**Work required**: Your task is to set down the records below again, exactly.

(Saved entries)
- Opening Delimiter -

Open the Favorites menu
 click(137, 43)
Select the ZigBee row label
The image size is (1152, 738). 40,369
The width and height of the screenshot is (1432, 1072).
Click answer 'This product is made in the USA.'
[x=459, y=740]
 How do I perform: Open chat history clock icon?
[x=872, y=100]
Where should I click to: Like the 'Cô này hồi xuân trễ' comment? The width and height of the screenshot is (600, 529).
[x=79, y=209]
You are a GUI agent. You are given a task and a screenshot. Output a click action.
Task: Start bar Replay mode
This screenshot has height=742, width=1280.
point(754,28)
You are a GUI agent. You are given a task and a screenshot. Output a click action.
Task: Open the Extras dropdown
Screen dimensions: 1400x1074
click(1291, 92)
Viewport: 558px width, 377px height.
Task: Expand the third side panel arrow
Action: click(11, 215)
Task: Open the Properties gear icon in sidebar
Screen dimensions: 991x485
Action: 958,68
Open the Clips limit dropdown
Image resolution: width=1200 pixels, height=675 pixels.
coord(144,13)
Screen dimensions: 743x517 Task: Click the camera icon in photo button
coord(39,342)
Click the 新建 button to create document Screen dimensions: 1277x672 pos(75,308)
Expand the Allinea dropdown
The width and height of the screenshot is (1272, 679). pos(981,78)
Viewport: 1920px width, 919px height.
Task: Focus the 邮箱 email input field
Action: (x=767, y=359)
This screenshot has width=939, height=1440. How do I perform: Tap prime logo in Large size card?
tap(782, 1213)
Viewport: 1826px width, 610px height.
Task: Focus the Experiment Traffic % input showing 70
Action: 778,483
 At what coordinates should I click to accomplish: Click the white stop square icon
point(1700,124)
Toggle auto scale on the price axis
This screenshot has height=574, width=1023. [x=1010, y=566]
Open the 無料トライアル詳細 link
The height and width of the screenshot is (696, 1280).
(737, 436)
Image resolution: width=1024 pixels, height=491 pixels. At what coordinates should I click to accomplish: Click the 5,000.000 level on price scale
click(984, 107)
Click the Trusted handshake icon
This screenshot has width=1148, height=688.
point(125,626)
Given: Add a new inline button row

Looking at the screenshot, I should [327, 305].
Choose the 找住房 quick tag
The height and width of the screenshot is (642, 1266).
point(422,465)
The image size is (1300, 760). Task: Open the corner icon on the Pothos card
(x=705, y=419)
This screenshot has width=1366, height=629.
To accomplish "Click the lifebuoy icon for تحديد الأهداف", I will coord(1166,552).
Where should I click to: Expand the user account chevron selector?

- Closing Delimiter -

**Solved problem**:
Open the Favorites menu
 click(137, 43)
Select the ZigBee row label
The image size is (1152, 738). 40,369
The width and height of the screenshot is (1432, 1072).
Click answer 'This product is made in the USA.'
[x=459, y=740]
 How do I perform: Open chat history clock icon?
[x=872, y=100]
Where should I click to: Like the 'Cô này hồi xuân trễ' comment? The width and height of the screenshot is (600, 529).
[x=79, y=209]
You are a GUI agent. You are given a task and a screenshot. Output a click action.
Task: Start bar Replay mode
This screenshot has height=742, width=1280.
point(754,28)
You are a GUI agent. You are given a task and a screenshot. Output a click action.
Task: Open the Extras dropdown
Screen dimensions: 1400x1074
click(1291, 92)
Viewport: 558px width, 377px height.
Task: Expand the third side panel arrow
Action: click(11, 215)
Task: Open the Properties gear icon in sidebar
Screen dimensions: 991x485
Action: 958,68
Open the Clips limit dropdown
Image resolution: width=1200 pixels, height=675 pixels.
coord(144,13)
Screen dimensions: 743x517 Task: Click the camera icon in photo button
coord(39,342)
Click the 新建 button to create document Screen dimensions: 1277x672 pos(75,308)
Expand the Allinea dropdown
The width and height of the screenshot is (1272, 679). pos(981,78)
Viewport: 1920px width, 919px height.
Task: Focus the 邮箱 email input field
Action: (x=767, y=359)
This screenshot has width=939, height=1440. How do I perform: Tap prime logo in Large size card?
tap(782, 1213)
Viewport: 1826px width, 610px height.
Task: Focus the Experiment Traffic % input showing 70
Action: 778,483
 At what coordinates should I click to accomplish: Click the white stop square icon
point(1700,124)
Toggle auto scale on the price axis
This screenshot has height=574, width=1023. [x=1010, y=566]
Open the 無料トライアル詳細 link
The height and width of the screenshot is (696, 1280).
(737, 436)
Image resolution: width=1024 pixels, height=491 pixels. At what coordinates should I click to accomplish: Click the 5,000.000 level on price scale
click(984, 107)
Click the Trusted handshake icon
This screenshot has width=1148, height=688.
point(125,626)
Given: Add a new inline button row

Looking at the screenshot, I should [327, 305].
Choose the 找住房 quick tag
The height and width of the screenshot is (642, 1266).
point(422,465)
The image size is (1300, 760). Task: Open the corner icon on the Pothos card
(x=705, y=419)
This screenshot has width=1366, height=629.
To accomplish "Click the lifebuoy icon for تحديد الأهداف", I will coord(1166,552).
Where should I click to: Expand the user account chevron selector?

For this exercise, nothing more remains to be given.